- _EXERCISE DIRECTIONS_:
From the data that follows, set down exactly the lines from the one with "Screen dimensions: 800x1132" through the one with "This screenshot has height=772, width=1568.", counting both. Pictures stay out.

——

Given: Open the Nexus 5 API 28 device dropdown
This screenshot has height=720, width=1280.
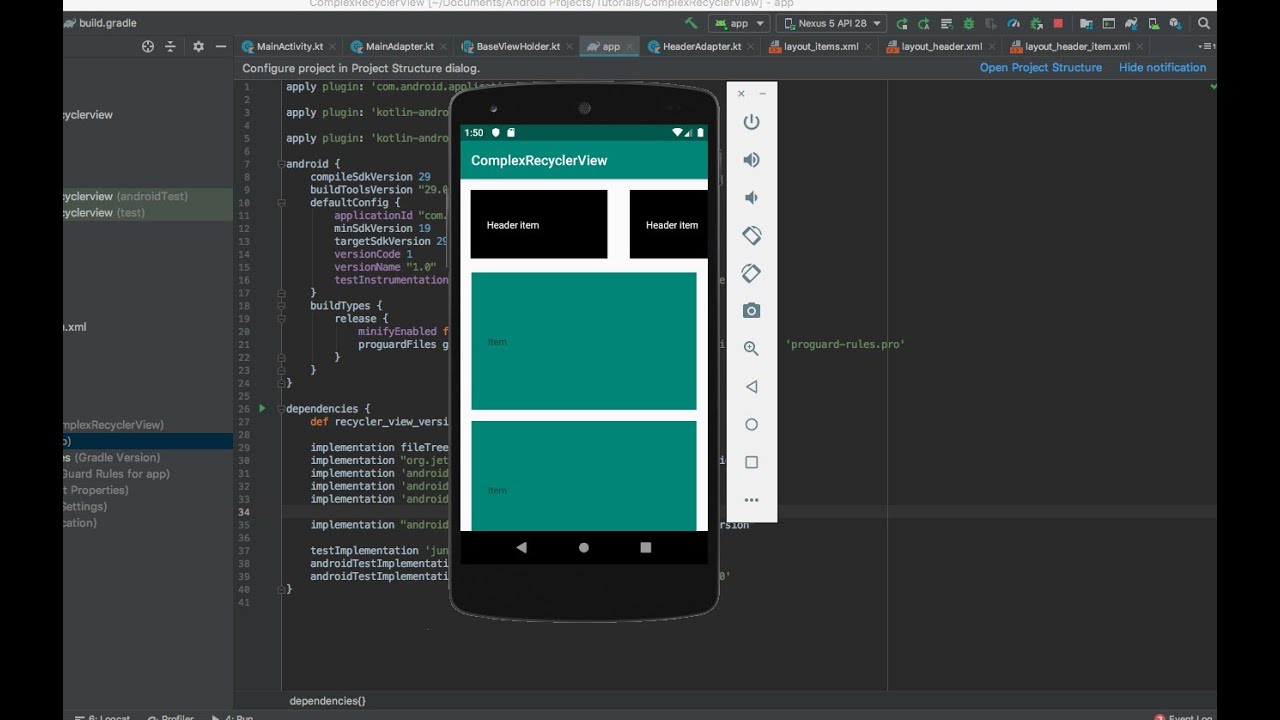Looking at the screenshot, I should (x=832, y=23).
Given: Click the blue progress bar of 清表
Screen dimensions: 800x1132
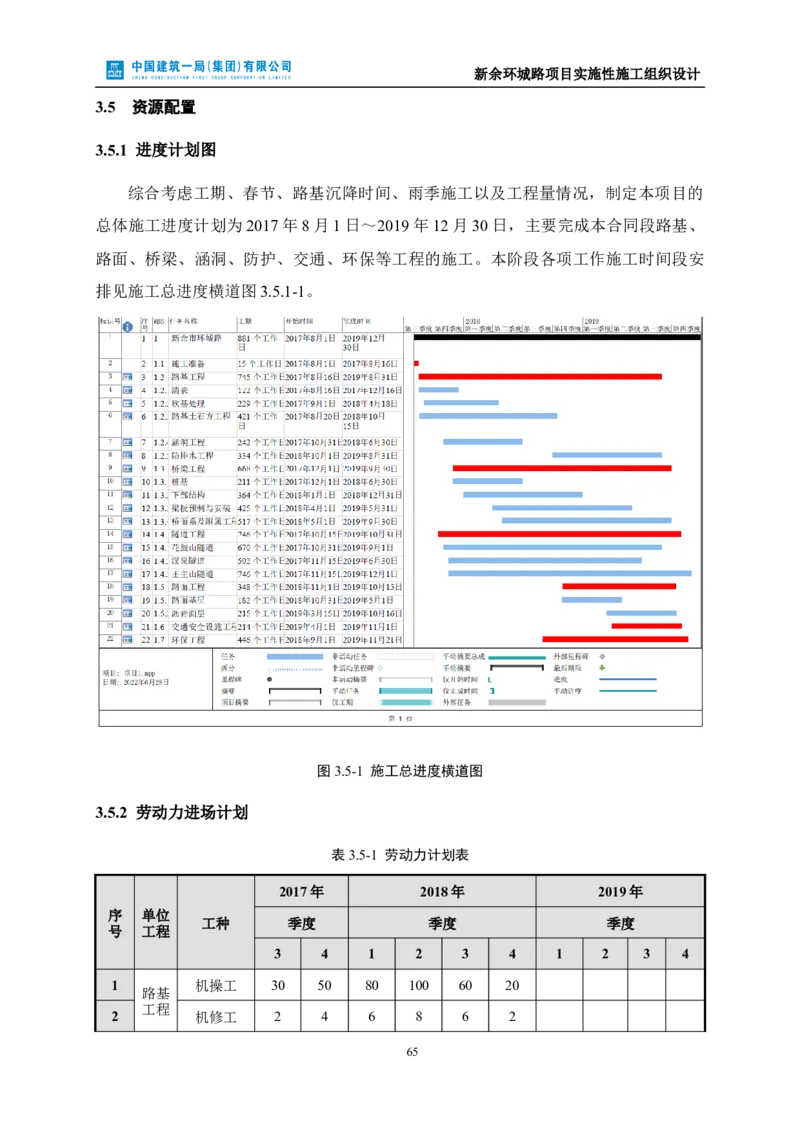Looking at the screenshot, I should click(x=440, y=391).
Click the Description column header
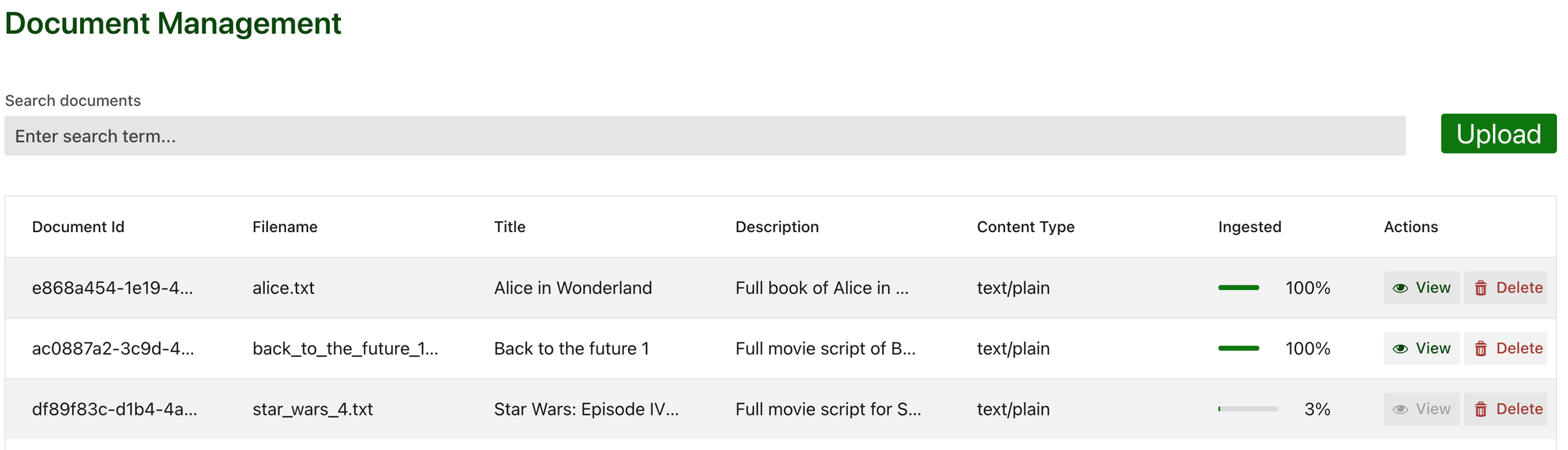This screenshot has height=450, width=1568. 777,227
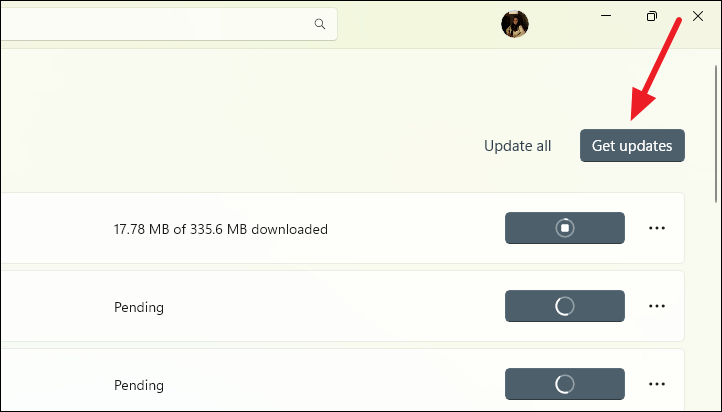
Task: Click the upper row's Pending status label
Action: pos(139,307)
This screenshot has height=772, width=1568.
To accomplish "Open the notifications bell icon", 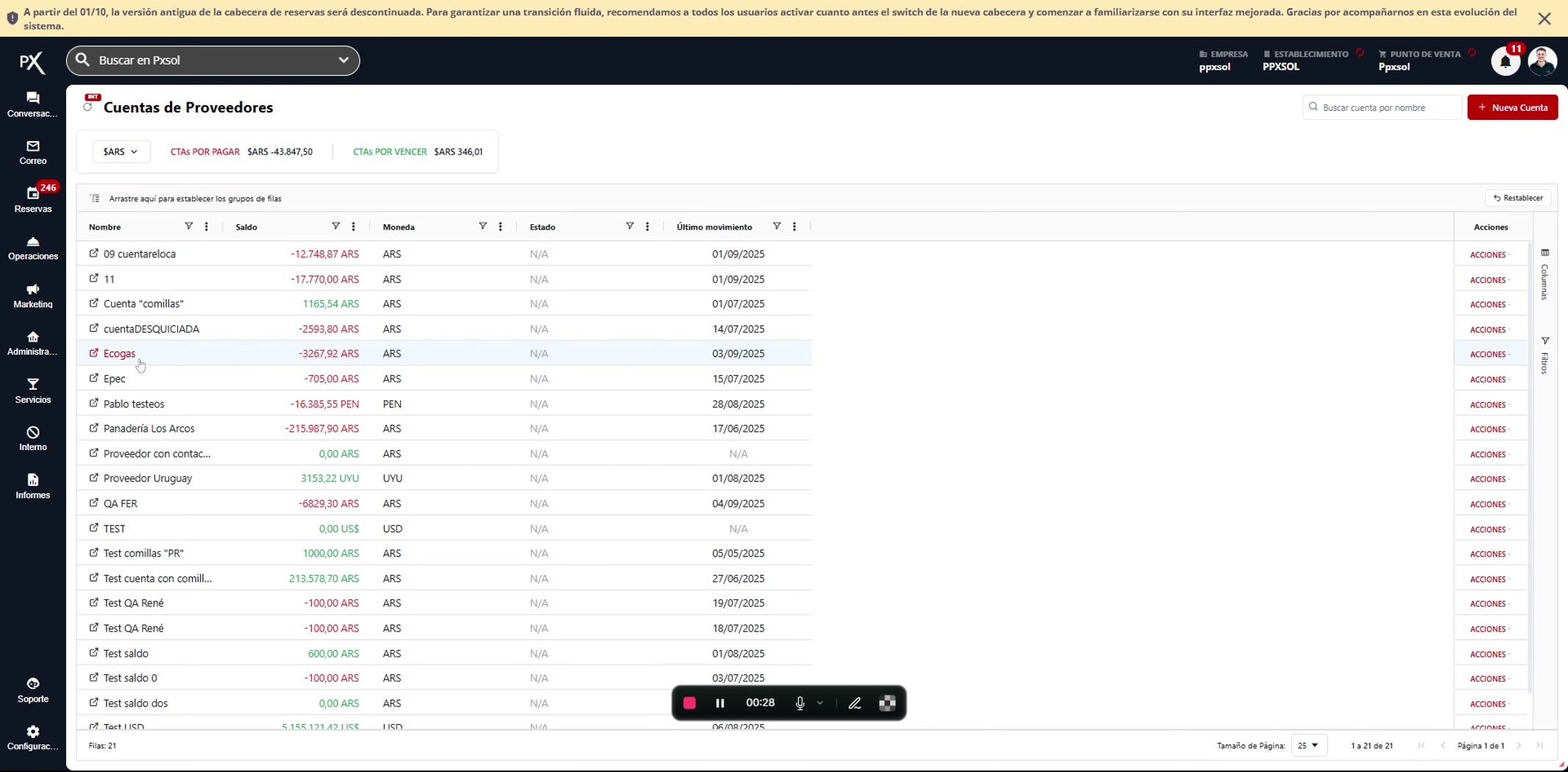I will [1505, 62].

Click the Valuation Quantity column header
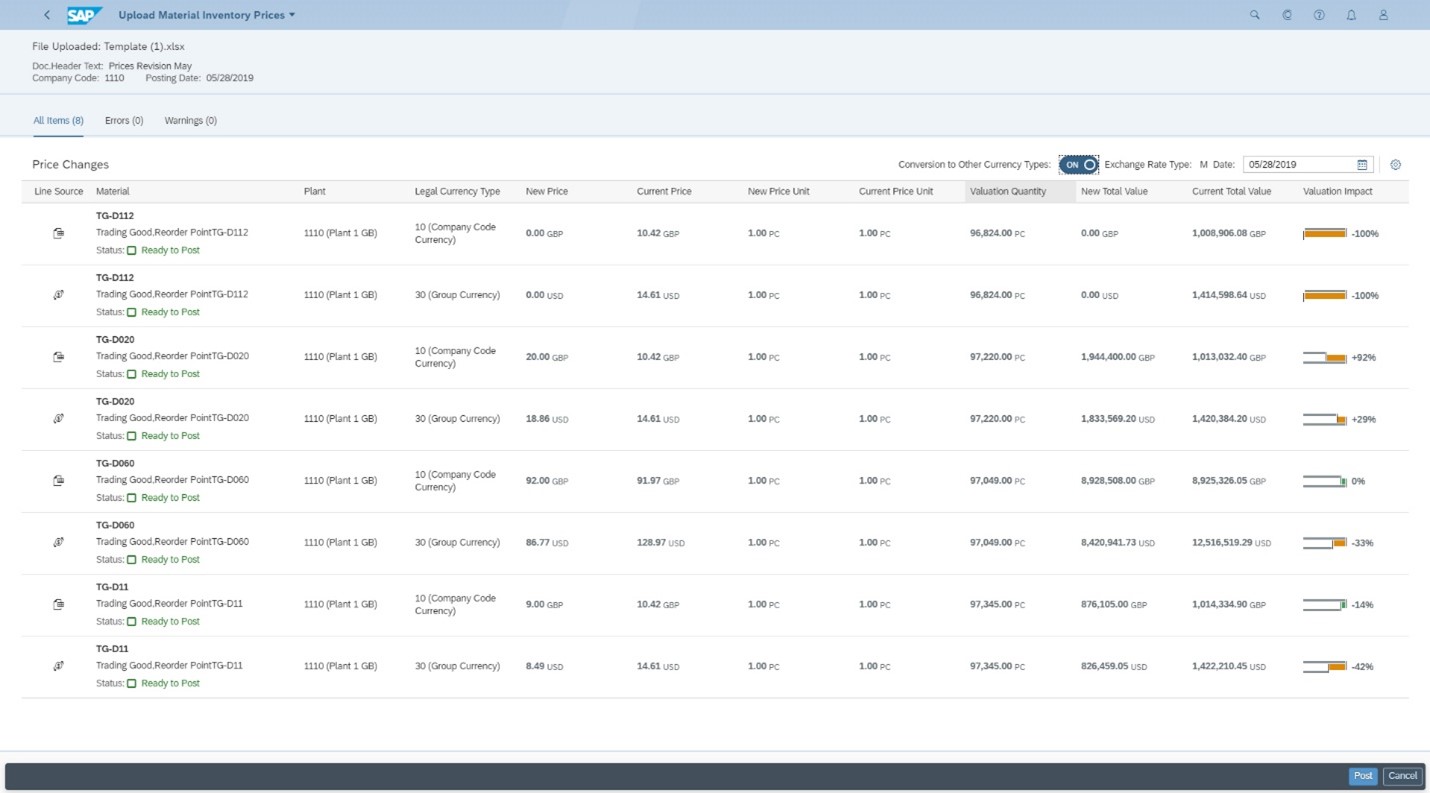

——

- _ANSWER BELOW_:
Screen dimensions: 800x1132
Looking at the screenshot, I should click(x=440, y=391).
Click the Description column header
This screenshot has height=450, width=1568. 777,227
Task: Click the upper row's Pending status label
Action: pos(139,307)
This screenshot has height=772, width=1568.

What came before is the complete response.